Suppose an ideal car jack has an input work 2750 J. It lifts a car 0.35 meters in 8 seconds.
a. What is the output work of the jack?
b. How much power is required to lift the car?
c. What is the efficiency of the jack?
See 4:55 PM post.
To find the answers to these questions, you can use the following formulas:
a. Output work (Wout) = Force (F) x Distance (d)
b. Power (P) = Work / Time
c. Efficiency (η) = (Wout / Win) x 100
Let's calculate each part step by step:
a. To find the output work of the jack, we need to calculate the force and distance.

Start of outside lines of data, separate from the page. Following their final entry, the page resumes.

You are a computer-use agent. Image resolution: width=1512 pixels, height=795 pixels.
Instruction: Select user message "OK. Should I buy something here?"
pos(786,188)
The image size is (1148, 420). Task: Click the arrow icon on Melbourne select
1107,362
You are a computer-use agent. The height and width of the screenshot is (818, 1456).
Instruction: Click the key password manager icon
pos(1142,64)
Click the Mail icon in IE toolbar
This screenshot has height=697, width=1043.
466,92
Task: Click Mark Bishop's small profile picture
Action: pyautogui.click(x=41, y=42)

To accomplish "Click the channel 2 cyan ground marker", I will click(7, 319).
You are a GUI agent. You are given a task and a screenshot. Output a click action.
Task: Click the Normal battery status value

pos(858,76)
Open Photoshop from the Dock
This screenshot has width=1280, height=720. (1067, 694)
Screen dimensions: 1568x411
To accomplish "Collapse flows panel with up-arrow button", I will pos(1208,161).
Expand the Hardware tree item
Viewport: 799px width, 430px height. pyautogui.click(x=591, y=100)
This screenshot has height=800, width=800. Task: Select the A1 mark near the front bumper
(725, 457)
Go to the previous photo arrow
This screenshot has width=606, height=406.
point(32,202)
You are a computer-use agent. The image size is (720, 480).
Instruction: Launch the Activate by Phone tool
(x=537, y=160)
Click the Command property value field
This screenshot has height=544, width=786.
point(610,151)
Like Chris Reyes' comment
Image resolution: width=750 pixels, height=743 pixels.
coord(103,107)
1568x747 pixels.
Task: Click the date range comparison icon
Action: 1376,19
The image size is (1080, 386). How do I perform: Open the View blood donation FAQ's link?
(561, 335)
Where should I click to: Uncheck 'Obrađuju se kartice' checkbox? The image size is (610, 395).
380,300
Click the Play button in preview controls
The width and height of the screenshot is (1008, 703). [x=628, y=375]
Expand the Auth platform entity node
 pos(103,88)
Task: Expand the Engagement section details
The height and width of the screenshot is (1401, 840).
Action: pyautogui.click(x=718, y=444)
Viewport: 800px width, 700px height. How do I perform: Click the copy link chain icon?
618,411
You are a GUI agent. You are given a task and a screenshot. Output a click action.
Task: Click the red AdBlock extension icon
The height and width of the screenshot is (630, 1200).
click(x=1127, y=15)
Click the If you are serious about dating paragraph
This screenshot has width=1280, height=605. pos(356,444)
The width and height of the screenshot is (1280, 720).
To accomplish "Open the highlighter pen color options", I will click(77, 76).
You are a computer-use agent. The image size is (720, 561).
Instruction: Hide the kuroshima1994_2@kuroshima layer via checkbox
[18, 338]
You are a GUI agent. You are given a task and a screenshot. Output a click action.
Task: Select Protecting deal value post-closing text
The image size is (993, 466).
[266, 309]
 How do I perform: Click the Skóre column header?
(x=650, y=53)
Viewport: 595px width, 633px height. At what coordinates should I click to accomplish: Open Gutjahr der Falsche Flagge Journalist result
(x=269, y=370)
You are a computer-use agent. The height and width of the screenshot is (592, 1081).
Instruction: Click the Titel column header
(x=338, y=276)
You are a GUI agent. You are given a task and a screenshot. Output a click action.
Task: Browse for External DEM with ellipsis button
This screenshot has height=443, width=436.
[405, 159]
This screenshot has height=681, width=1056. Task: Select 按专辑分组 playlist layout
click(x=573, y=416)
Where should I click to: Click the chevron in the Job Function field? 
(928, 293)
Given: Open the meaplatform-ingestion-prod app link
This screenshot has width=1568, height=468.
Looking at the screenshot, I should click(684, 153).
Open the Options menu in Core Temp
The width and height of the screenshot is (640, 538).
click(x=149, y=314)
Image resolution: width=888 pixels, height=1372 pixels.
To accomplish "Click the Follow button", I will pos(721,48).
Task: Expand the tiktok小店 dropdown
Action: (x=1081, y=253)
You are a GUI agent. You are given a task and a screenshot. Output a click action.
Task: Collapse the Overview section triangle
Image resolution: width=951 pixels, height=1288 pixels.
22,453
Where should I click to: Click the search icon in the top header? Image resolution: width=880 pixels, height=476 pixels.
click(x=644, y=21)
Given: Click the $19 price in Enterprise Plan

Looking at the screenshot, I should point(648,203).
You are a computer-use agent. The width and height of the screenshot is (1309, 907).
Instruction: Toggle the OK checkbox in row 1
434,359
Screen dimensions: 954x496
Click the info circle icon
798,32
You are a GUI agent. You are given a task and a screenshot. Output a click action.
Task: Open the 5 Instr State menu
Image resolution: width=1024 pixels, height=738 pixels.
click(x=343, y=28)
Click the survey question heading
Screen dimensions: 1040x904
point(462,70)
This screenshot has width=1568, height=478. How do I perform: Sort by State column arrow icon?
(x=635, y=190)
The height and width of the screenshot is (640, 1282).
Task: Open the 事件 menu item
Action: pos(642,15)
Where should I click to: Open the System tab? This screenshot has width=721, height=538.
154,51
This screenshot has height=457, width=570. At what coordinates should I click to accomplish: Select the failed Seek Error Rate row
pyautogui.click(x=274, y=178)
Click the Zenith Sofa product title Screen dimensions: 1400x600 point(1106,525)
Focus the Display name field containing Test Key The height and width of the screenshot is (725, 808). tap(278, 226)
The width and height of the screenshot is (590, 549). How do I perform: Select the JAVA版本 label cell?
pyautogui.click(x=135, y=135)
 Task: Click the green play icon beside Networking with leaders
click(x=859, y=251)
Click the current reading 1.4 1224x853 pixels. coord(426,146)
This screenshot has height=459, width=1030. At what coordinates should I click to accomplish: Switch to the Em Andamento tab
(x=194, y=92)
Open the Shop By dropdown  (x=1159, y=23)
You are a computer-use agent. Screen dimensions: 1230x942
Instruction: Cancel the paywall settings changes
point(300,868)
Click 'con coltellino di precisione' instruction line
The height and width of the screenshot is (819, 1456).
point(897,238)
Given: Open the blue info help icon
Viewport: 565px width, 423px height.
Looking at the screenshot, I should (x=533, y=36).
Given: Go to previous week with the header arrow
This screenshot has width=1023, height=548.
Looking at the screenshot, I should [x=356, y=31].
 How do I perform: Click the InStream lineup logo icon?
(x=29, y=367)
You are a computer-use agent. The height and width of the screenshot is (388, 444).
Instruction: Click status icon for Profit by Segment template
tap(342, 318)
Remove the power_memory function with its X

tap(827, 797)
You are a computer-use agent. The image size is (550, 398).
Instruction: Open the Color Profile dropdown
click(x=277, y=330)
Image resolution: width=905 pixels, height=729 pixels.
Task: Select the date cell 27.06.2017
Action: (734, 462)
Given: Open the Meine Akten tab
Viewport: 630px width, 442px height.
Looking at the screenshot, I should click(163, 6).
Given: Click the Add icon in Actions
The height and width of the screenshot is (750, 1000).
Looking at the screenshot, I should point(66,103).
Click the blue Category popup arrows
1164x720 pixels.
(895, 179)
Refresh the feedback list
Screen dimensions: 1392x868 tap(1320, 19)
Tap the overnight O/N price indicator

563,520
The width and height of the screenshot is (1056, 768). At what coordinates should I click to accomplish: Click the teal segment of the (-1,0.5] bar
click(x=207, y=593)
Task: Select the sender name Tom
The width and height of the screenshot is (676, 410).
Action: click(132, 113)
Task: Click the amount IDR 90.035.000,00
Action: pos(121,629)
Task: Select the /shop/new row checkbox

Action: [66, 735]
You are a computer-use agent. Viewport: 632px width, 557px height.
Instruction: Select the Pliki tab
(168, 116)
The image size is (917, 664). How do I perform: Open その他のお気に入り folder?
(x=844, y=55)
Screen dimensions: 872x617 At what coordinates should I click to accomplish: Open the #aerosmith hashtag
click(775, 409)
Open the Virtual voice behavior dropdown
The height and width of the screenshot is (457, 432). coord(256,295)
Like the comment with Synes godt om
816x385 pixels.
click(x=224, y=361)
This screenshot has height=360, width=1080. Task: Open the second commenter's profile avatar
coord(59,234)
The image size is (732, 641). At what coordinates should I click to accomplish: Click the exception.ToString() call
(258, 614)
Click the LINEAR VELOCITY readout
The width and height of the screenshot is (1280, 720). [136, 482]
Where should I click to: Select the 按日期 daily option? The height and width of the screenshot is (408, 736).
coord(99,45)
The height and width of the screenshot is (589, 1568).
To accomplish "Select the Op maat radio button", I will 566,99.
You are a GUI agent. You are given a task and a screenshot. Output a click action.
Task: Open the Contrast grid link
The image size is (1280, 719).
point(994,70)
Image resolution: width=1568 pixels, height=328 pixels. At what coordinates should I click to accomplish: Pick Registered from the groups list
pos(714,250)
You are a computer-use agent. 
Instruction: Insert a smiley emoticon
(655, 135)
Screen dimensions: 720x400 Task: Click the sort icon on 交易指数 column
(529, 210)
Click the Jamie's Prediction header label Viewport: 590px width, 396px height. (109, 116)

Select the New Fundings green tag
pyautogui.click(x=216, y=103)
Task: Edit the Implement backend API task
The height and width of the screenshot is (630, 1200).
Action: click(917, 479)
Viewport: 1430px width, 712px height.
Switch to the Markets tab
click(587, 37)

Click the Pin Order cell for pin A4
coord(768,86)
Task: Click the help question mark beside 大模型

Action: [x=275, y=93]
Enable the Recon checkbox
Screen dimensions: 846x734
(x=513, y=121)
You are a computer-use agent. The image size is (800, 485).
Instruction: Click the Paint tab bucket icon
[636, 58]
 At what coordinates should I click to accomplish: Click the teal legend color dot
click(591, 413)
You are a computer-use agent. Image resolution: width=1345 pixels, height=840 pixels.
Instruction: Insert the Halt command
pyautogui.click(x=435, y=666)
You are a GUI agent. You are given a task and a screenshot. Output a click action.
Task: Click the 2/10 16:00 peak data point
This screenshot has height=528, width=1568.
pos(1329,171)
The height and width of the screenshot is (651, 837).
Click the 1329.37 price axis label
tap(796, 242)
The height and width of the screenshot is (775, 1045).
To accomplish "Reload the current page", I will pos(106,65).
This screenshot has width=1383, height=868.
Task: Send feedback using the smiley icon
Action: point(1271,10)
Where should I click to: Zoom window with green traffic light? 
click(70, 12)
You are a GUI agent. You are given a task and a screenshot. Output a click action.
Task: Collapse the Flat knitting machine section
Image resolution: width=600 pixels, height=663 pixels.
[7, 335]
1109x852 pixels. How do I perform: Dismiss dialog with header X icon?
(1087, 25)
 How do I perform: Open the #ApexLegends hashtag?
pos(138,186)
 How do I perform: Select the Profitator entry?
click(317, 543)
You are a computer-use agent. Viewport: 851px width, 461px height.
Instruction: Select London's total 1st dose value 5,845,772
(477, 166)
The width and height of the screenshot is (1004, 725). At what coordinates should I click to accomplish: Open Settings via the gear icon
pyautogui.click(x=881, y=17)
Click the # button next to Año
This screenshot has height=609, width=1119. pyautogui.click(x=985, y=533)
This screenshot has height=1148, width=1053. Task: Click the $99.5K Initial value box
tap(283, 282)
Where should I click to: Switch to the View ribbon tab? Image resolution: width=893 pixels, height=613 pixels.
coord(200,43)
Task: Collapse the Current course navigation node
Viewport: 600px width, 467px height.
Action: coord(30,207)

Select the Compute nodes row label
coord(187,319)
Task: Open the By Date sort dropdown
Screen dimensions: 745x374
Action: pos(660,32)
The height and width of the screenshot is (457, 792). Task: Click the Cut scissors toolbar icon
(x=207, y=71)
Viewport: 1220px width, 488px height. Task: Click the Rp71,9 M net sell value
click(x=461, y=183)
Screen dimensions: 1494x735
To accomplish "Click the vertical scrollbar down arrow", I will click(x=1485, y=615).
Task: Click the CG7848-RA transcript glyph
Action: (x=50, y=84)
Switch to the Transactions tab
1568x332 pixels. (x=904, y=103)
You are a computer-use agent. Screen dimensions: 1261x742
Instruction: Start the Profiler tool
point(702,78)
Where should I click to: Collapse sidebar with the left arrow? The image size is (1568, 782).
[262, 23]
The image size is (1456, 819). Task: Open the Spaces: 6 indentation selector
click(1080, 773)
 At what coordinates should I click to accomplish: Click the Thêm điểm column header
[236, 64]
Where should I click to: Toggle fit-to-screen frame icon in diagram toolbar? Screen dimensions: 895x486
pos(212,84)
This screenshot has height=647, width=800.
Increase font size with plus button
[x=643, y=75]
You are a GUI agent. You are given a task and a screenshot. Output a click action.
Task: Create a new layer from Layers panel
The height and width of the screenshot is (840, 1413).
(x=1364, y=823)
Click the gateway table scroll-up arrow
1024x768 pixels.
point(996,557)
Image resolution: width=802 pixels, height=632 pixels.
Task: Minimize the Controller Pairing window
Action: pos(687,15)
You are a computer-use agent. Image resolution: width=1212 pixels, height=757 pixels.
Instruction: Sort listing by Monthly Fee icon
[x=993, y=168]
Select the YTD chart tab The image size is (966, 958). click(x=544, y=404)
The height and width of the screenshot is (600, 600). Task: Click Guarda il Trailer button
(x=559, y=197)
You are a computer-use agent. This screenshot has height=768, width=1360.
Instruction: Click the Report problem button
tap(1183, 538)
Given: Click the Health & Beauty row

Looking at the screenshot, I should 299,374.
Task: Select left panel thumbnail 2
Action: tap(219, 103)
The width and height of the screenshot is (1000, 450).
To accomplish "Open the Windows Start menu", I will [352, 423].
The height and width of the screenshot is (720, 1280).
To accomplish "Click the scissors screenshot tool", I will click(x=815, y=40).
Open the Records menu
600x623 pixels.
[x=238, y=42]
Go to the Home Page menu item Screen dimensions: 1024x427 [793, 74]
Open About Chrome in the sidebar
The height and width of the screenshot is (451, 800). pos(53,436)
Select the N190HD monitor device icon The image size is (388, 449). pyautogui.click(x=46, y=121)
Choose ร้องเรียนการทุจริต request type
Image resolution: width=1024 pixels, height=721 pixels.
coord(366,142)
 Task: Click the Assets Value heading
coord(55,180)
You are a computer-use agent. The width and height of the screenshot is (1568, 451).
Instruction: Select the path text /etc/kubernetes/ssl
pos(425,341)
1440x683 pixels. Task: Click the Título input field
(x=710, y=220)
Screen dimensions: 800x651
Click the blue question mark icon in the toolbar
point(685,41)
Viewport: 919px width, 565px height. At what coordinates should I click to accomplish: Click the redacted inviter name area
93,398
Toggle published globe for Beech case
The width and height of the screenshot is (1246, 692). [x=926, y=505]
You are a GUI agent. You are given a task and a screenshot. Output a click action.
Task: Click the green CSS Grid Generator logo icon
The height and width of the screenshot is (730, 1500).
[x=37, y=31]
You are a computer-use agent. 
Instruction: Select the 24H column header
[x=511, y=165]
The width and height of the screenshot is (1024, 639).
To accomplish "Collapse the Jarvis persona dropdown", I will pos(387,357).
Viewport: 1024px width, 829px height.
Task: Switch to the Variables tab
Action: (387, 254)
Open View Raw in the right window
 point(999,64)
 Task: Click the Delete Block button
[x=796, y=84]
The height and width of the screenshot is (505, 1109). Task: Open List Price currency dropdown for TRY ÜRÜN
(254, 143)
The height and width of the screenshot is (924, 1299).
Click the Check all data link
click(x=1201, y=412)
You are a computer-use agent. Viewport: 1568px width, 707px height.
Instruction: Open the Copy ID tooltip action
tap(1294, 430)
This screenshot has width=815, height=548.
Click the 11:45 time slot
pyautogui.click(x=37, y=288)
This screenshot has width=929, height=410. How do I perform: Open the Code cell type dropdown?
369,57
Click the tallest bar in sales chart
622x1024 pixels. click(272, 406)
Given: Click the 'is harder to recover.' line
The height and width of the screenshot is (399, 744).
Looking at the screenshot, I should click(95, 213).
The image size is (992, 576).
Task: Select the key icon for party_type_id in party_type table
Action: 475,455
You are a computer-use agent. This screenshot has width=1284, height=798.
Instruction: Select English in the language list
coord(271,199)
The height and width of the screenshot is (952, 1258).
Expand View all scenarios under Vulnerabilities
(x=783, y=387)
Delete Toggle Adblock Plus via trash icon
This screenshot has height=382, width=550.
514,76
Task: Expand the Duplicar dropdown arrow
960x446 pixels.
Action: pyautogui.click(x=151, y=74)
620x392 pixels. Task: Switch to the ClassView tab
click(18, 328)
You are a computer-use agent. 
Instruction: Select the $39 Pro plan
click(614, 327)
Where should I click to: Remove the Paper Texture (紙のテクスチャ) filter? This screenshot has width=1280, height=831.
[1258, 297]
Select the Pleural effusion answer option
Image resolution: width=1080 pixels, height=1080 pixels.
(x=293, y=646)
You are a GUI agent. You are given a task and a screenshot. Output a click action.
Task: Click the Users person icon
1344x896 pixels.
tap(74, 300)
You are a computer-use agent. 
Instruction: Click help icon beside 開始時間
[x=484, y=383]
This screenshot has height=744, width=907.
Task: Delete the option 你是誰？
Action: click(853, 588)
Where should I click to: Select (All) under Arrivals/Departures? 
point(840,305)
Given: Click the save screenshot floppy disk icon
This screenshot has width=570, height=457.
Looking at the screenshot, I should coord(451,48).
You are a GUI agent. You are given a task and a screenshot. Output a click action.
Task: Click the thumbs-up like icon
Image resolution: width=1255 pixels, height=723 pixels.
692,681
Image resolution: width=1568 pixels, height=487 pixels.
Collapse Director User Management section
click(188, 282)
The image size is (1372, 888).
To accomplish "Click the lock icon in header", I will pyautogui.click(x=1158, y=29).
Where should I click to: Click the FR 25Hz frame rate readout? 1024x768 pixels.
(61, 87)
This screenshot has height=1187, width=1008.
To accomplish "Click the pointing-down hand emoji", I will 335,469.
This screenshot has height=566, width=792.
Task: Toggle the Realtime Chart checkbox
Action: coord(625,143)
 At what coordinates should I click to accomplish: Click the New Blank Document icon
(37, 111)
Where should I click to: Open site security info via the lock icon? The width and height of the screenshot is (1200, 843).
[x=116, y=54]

First, let's find the force (F) using the formula:
Force (F) = Input Work (Win) / Distance (d)
Substituting the given values: Win = 2750 J and d = 0.35 m
F = 2750 J / 0.35 m
F ≈ 7857.14 N
Now, let's calculate the output work:
Output work (Wout) = Force (F) x Distance (d)
Wout = 7857.14 N x 0.35 m
Wout ≈ 2749.999 J (rounded to 3 decimal places)
Therefore, the output work of the jack is approximately 2750 J.
b. To find the power required to lift the car, we need to use the formula:
Power (P) = Work (W) / Time (t)
Substituting the given values: W = 2750 J and t = 8 s
P = 2750 J / 8 s
P ≈ 343.75 W
Therefore, the power required to lift the car is approximately 343.75 Watts.
c. To find the efficiency of the jack, we need to use the formula:
Efficiency (η) = (Wout / Win) x 100
Substituting the given values: Wout = 2750 J and Win = 2750 J
η = (2750 J / 2750 J) x 100
η = 1 x 100
η = 100%
Therefore, the efficiency of the jack is 100%.